» **Vorliegender Text**:
______

Ein Jahr lang hatte der Zuger Rapper Weibello sein neues Album «Sturm und Gsang» mit sich herumgetragen. Ein Jahr lang hat er Texte im Kopf gedreht, elfmal selbst Erlebtes eingedampft zu elf eigenen Songs. Und ab dem 19.  ovember kann sich jeder dahergelaufene Mensch mit Streaming-Account dazu eine Meinung bilden. Dahergelaufene Menschen wie wir Zug-Kultur-Autoren. «Es ist kein Album zum Nebenherhören», sagt Fabian Weibel, wie der Rapper abseits der Bühne heisst.

«Zrugg, will mer das ganze Ding da no am Herze liid, lehn mi dri solang jedi Ziile no min Schmerz besiegt.» – Zrugg

Wenn man «Sturm und Gsang» das erste Mal hört, hört man viele Neunziger-Jahre-Bässe, Pianoklänge und Scratches. Hip-Hop, so klassisch wie weisse Sneakers. «Den ersten Song, den ich für das neue Album schrieb, ist ‹Zrugg›», sagt Fabian Weibel. «Hier soll auch meine Story noch mal etwas erzählt werden.» Die Story, das heisst: Teenagerjahre auf den Battle-Rap-Bühnen der Schweiz, Freestyle-Schweizer-Meister mit 21 Jahren. Er war lange immer der Jüngste, musste trotzdem laut sein und war vielleicht deshalb besonders sensibel für unreife Oberflächlichkeiten. «Ich habe schon früher in den Battles immer versucht, die eigene Maske der Coolness abzunehmen oder mindestens die der andern runterzureissen.»

______

» **Schriftliche Aufgabe a**: Kannst du die Einträge von der Zeile mit „This screenshot has width=1169, height=719.“ bis zum Ende der Einträge aktualisieren, indem du „pixels“ durch „Pixel“ ersetzt und alles andere unverändert lässt? Gib nur diese Zeilen zurück und lass die Bilder dabei weg.

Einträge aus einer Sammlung
______

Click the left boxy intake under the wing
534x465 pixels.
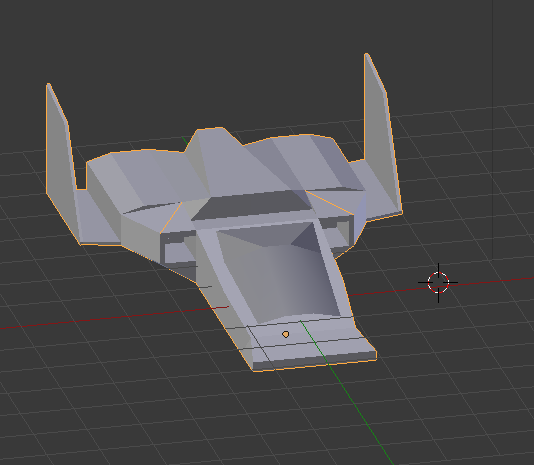click(x=178, y=250)
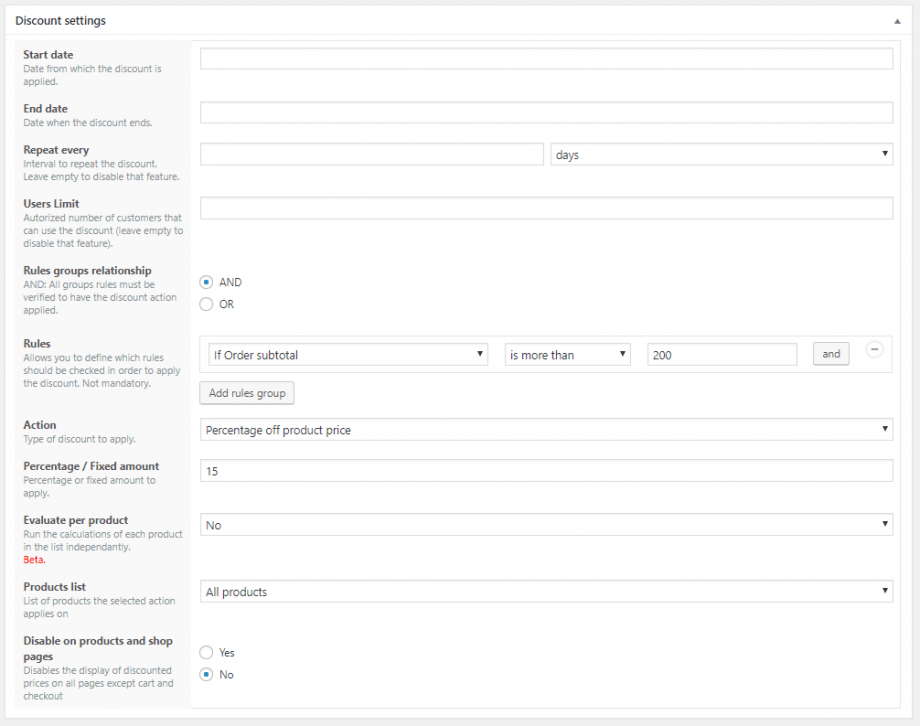Select the OR rules relationship
This screenshot has height=726, width=920.
click(207, 304)
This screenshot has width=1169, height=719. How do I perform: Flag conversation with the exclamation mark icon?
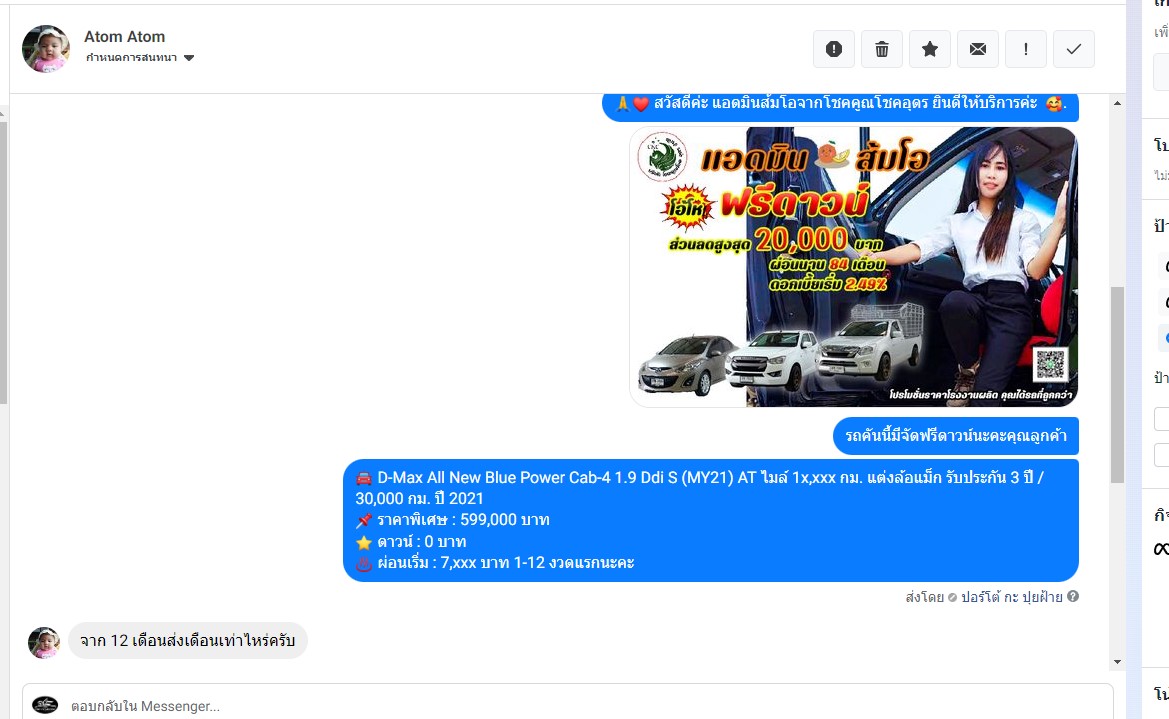(1026, 49)
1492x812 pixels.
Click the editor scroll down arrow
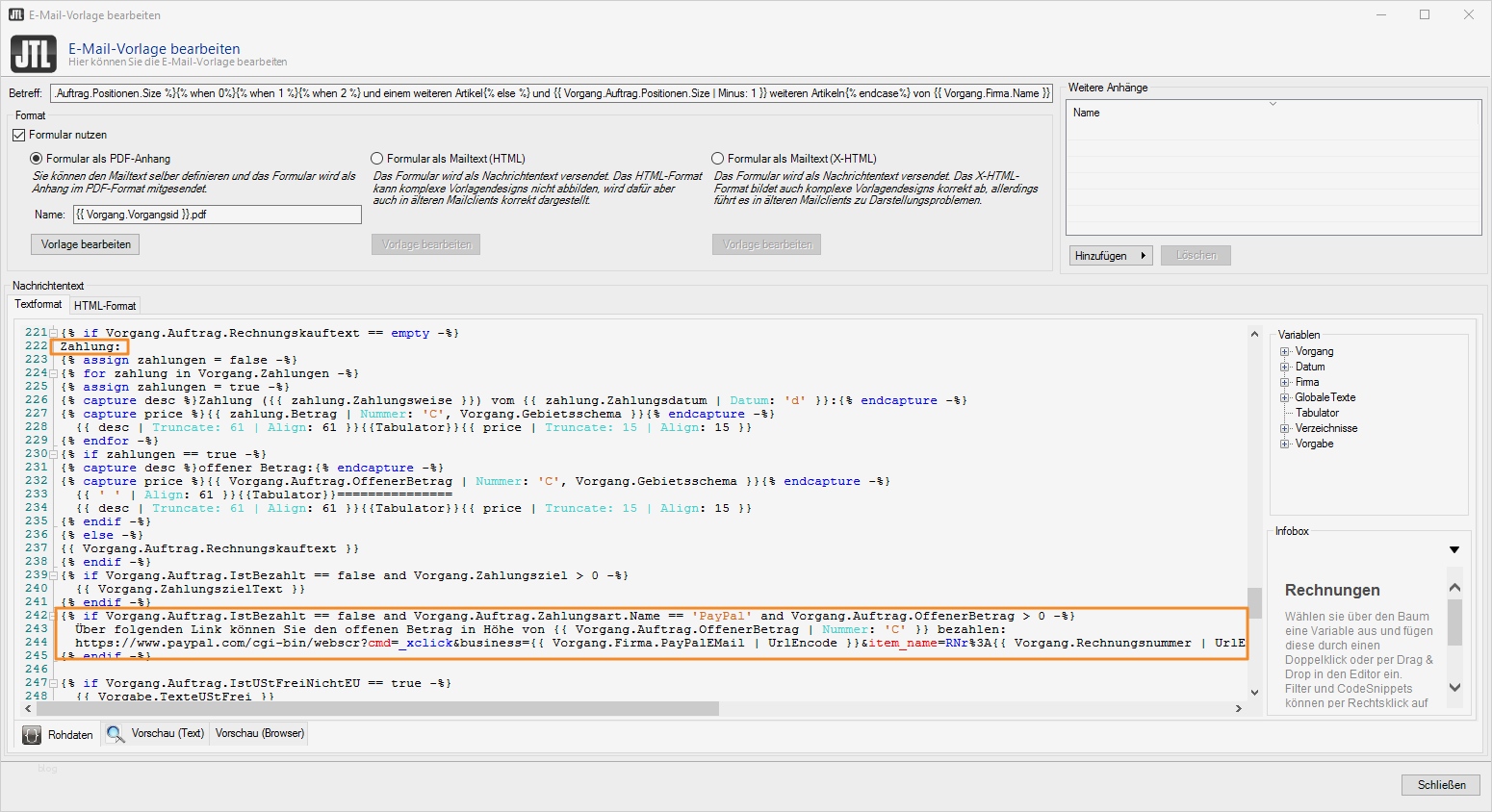click(x=1254, y=692)
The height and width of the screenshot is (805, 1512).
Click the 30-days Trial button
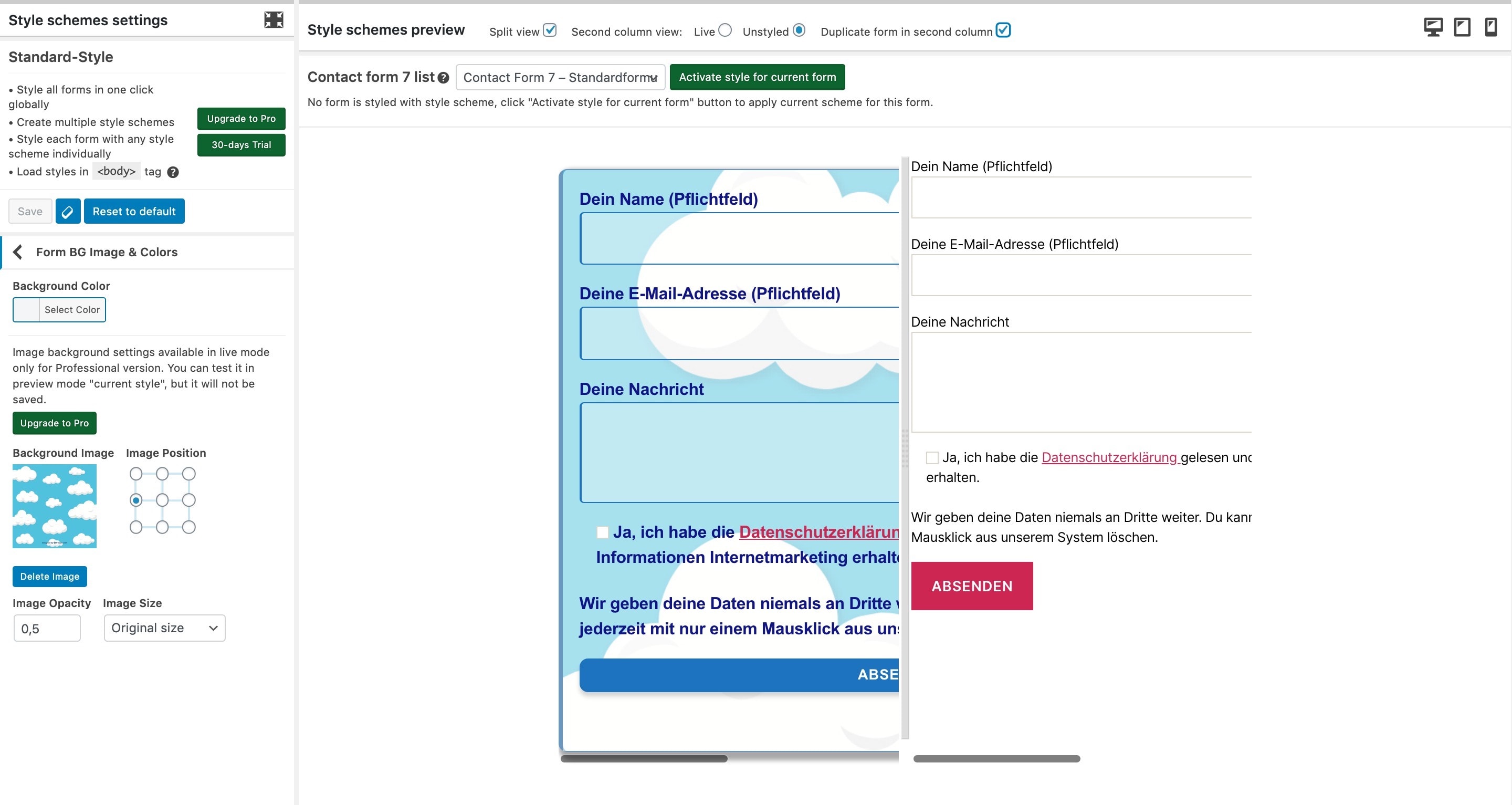coord(241,145)
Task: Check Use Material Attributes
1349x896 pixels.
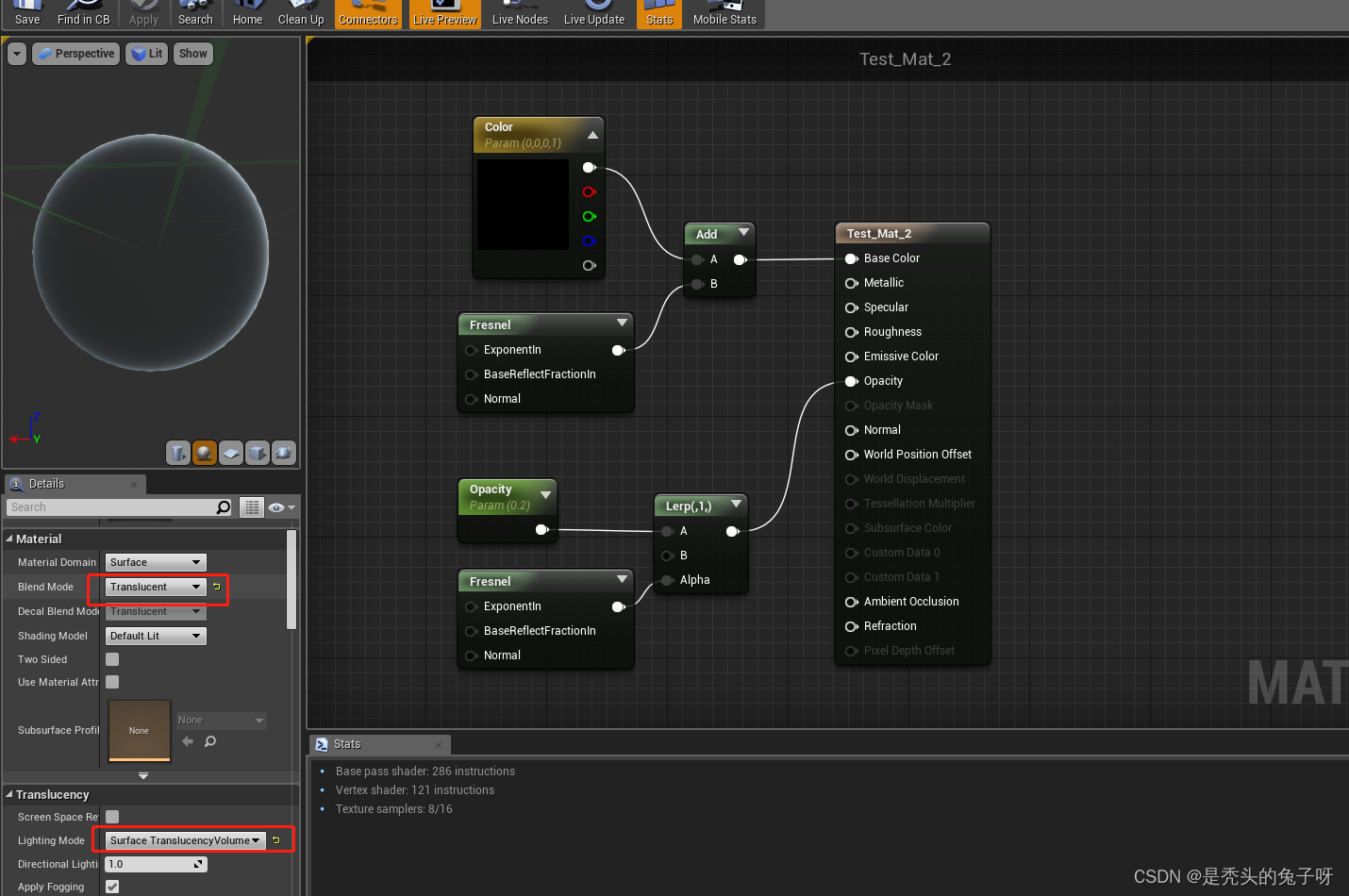Action: (x=111, y=682)
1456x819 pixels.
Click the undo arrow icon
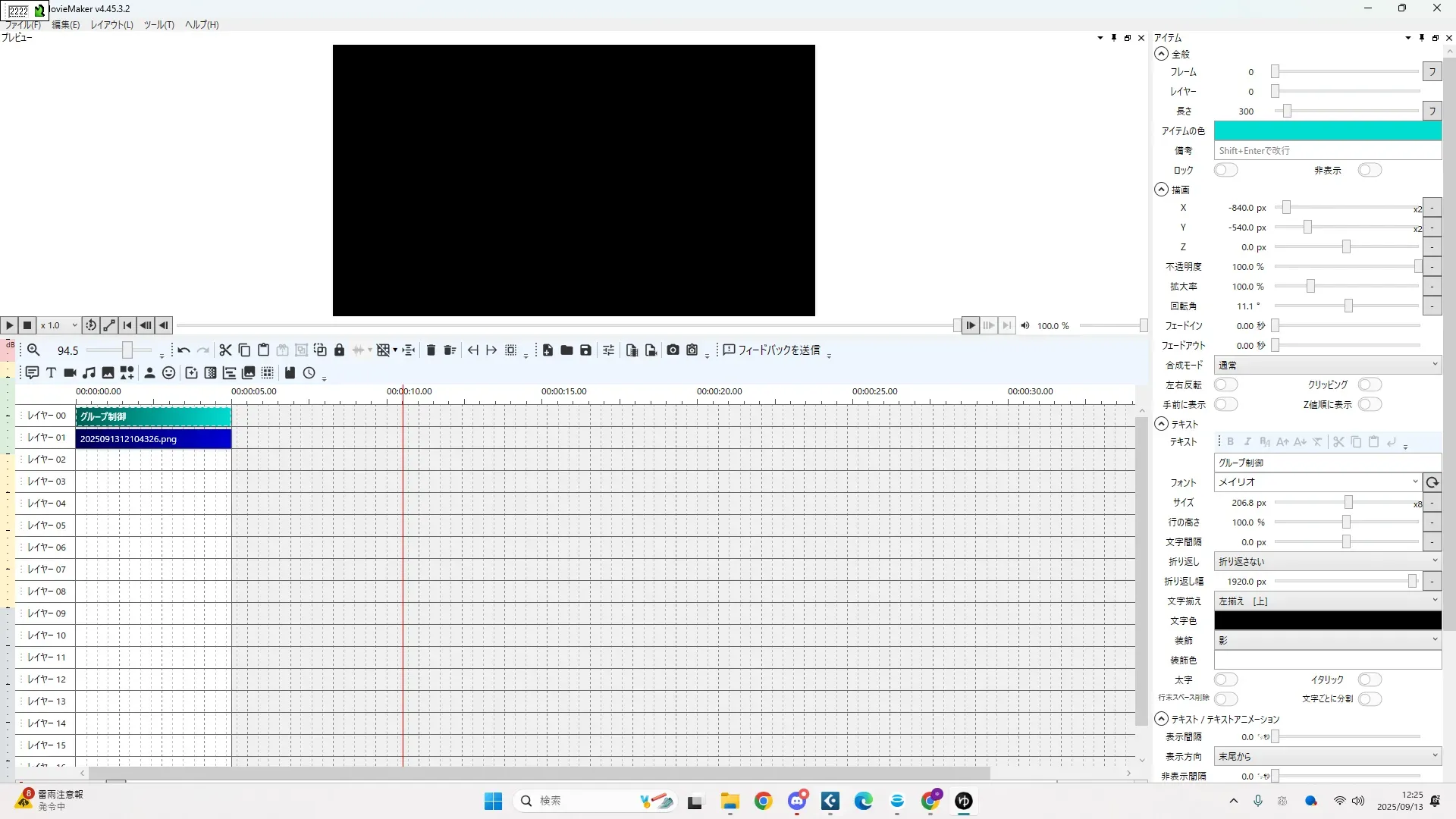coord(184,350)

______

» **Schriftliche Aufgabe b**: Kannst du aus dem Text über den Rapper Weibello die Stelle von „Ein Jahr lang hatte“ bis „der Bühne heisst.“ wortgetreu abtippen?

» **Vollständige Antwort a**:
This screenshot has width=1169, height=719. How do I perform: Flag conversation with the exclamation mark icon?
(1026, 49)
1492x812 Pixel.
Click the editor scroll down arrow
click(x=1254, y=692)
The height and width of the screenshot is (805, 1512).
Click the 30-days Trial button
coord(241,145)
Task: Check Use Material Attributes
1349x896 Pixel.
Action: (x=111, y=682)
1456x819 Pixel.
Click the undo arrow icon
coord(184,350)

» **Vollständige Antwort b**:
Ein Jahr lang hatte der Zuger Rapper Weibello sein neues Album «Sturm und Gsang» mit sich herumgetragen. Ein Jahr lang hat er Texte im Kopf gedreht, elfmal selbst Erlebtes eingedampft zu elf eigenen Songs. Und ab dem 19.  ovember kann sich jeder dahergelaufene Mensch mit Streaming-Account dazu eine Meinung bilden. Dahergelaufene Menschen wie wir Zug-Kultur-Autoren. «Es ist kein Album zum Nebenherhören», sagt Fabian Weibel, wie der Rapper abseits der Bühne heisst.